I've GMed a ton of DW in real life and as PBP so I can answer any questions you have about the system (via PM or here or wherever). DW and 4e are my go-to games for D&D (each filling their own specific niche). Neither system is compatible with 5e so I would very much recommend against trying to do a DW and 5e mash-up. Metaplot-intensive, setting-intensive, heavy-handed GMing (especially GM force, fiat, and the requirement of GM adjudication of complex rules interactions) as primary facilitators of play is actually anathema to DW. If your players are expecting, or want, that, then you shouldn't bother yourself with it. But if they aren't looking for any of those things, and are looking for something else, then just give the system a spin on its own with your group and see how you guys like it.

Here is a DW PBP I'm running if you want to read it through and get a feel for the sort of fiction that it is supposed to produce and how the play procedures and overall agenda engender that sort of emergent play.
 

SirAntoine

Banned
Banned
I'd recommend fumbles on a natural 1, and for every three consecutive misses that may be fumbles or just misses, the character loses confidence and takes a -1 penalty to attacks and saving throws for the rest of the encounter.
 

Rune

Once A Fool
I've GMed a ton of DW in real life and as PBP so I can answer any questions you have about the system (via PM or here or wherever).
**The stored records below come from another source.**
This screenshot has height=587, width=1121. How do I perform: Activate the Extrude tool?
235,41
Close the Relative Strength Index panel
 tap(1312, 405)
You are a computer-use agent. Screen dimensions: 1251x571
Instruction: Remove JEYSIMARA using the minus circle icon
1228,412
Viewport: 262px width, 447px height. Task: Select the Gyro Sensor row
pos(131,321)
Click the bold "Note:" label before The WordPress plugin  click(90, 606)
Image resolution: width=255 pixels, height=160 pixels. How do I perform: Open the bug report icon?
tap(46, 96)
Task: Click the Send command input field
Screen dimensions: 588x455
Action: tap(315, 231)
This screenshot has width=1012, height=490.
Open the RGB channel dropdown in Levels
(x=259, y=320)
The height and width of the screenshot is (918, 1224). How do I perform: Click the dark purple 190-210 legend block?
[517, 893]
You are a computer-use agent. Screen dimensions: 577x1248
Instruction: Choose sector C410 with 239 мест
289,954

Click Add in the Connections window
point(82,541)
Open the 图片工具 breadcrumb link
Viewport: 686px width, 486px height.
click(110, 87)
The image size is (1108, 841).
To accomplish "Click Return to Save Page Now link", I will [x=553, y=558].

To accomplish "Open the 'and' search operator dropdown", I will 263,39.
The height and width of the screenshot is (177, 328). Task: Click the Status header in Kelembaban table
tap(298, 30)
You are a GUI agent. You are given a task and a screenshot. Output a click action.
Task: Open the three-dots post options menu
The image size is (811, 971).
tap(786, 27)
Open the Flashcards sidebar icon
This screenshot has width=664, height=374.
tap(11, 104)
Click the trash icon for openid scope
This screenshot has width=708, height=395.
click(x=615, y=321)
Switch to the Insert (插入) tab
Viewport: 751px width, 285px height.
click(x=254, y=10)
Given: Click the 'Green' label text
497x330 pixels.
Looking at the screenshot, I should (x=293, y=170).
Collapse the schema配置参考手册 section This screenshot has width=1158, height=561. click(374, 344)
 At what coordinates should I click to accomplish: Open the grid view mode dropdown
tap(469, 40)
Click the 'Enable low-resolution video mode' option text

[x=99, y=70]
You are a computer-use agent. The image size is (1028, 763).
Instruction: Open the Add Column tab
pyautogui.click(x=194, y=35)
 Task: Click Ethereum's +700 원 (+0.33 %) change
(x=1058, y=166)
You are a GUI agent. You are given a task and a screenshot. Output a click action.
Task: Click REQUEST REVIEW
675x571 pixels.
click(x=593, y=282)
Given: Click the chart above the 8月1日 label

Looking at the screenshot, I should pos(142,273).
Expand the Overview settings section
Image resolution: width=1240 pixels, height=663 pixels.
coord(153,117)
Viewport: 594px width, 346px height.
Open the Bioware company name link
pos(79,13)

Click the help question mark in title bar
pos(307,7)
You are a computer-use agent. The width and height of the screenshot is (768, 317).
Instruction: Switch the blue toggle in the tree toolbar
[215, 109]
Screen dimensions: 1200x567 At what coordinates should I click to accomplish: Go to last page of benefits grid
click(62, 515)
DW and 4e are my go-to games for D&D (each filling their own specific niche). Neither system is compatible with 5e so I would very much recommend against trying to do a DW and 5e mash-up. Metaplot-intensive, setting-intensive, heavy-handed GMing (especially GM force, fiat, and the requirement of GM adjudication of complex rules interactions) as primary facilitators of play is actually anathema to DW.

Huh. I wouldn't consider any of that to be requisite to 5e (well, SOME adjudication, but never a distracting amount--and, let's face it, DW requires plenty of fiat in the form of translating mechanical results into narrative). But, then, I've pretty much been running D&D by DW's GM principles for multiple editions, now (some more than others). Of course, DW is the best version of DW, but that certainly doesn't mean that 5e can't resemble it.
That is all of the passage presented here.